Limits & Timeouts
The timeout budget is industry-standard and deliberately generous: a healthy stream is never cut.
Timeouts
| Stage | Budget |
|---|---|
| Upstream connect | 10 s |
| Non-streaming request, total | 10 min |
| Streaming: time to first token | 5 min |
| Streaming: inter-chunk idle | 120 s |
| Streaming: absolute stream cap | 60 min |
| SSE keep-alive comments | every 15 s |
Keep-alive comments (: keep-alive) are emitted every 15 seconds so intermediate load
balancers and proxies never idle-close a slow-but-healthy stream. Configure your own
client and proxy read timeouts above 120 s for streams.
Exceeding a timeout returns provider_timeout (HTTP 504) in your ingress format’s
error shape — see Errors.
Request size
| Limit | Value |
|---|---|
| Request body (incl. base64 files/PDFs/images) | 50 MB |
JSON depth and size are validated before parsing. Oversized bodies fail with
payload_too_large (HTTP 413); structurally invalid bodies with invalid_request
(HTTP 422/400) — always in your format’s native error envelope. Response/download
streaming is unbounded within the 60-minute stream cap.
Rate limits
Distinct from per-key spend limits, an abuse guard applies per key:
| Default | |
|---|---|
| Sustained | 60 requests/min |
| Burst | 120 requests |
Exceeding it returns rate_limit_exceeded (HTTP 429) with a Retry-After header.
Limits are enforced globally across all API instances (token bucket), not per instance.

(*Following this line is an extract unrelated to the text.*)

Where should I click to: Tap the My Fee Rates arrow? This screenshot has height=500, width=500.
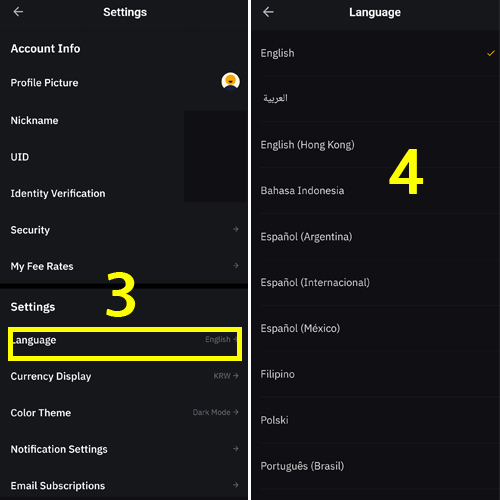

Gateway retries (on our side)
For transient upstream failures — connect errors and 5xx/429 before any byte of a
streamed response — the gateway retries at most 2 times with jittered backoff,
honoring upstream Retry-After. Mid-stream failures are never retried; you’ll receive
the stream’s error event instead of silently duplicated content.